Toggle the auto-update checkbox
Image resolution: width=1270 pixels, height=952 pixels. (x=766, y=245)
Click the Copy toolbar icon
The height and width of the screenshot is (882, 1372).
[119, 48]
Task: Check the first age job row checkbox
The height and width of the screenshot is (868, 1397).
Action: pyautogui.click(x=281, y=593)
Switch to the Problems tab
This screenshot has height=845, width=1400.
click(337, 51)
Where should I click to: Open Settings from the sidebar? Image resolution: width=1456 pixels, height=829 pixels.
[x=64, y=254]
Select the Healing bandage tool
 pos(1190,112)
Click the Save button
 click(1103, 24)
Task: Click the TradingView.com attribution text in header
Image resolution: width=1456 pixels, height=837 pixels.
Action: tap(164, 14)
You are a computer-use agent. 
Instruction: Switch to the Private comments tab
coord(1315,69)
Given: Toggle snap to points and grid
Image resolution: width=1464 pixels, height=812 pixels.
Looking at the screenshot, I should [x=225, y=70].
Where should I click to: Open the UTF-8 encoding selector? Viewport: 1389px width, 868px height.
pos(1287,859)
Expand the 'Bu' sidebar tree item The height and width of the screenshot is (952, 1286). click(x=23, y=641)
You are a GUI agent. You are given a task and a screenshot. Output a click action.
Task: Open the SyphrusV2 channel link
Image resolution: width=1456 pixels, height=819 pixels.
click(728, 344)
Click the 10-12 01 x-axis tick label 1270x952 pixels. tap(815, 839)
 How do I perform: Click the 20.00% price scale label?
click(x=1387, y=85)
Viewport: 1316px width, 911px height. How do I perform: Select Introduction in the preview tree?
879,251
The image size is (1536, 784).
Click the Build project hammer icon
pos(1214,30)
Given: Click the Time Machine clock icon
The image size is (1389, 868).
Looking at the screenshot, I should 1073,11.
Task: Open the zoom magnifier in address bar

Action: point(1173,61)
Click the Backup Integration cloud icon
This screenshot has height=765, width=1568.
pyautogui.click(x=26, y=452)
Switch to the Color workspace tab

__________

### Prompt
Line by line, reproduce the material exactly.

### Solution to this problem
Toggle the auto-update checkbox
Image resolution: width=1270 pixels, height=952 pixels. (x=766, y=245)
Click the Copy toolbar icon
The height and width of the screenshot is (882, 1372).
[119, 48]
Task: Check the first age job row checkbox
The height and width of the screenshot is (868, 1397).
Action: pyautogui.click(x=281, y=593)
Switch to the Problems tab
This screenshot has height=845, width=1400.
click(337, 51)
Where should I click to: Open Settings from the sidebar? Image resolution: width=1456 pixels, height=829 pixels.
[x=64, y=254]
Select the Healing bandage tool
 pos(1190,112)
Click the Save button
 click(1103, 24)
Task: Click the TradingView.com attribution text in header
Image resolution: width=1456 pixels, height=837 pixels.
Action: tap(164, 14)
You are a computer-use agent. 
Instruction: Switch to the Private comments tab
coord(1315,69)
Given: Toggle snap to points and grid
Image resolution: width=1464 pixels, height=812 pixels.
Looking at the screenshot, I should [x=225, y=70].
Where should I click to: Open the UTF-8 encoding selector? Viewport: 1389px width, 868px height.
pos(1287,859)
Expand the 'Bu' sidebar tree item The height and width of the screenshot is (952, 1286). click(x=23, y=641)
You are a GUI agent. You are given a task and a screenshot. Output a click action.
Task: Open the SyphrusV2 channel link
Image resolution: width=1456 pixels, height=819 pixels.
click(728, 344)
Click the 10-12 01 x-axis tick label 1270x952 pixels. tap(815, 839)
 How do I perform: Click the 20.00% price scale label?
click(x=1387, y=85)
Viewport: 1316px width, 911px height. How do I perform: Select Introduction in the preview tree?
879,251
The image size is (1536, 784).
Click the Build project hammer icon
pos(1214,30)
Given: Click the Time Machine clock icon
The image size is (1389, 868).
Looking at the screenshot, I should 1073,11.
Task: Open the zoom magnifier in address bar

Action: point(1173,61)
Click the Backup Integration cloud icon
This screenshot has height=765, width=1568.
pyautogui.click(x=26, y=452)
Switch to the Color workspace tab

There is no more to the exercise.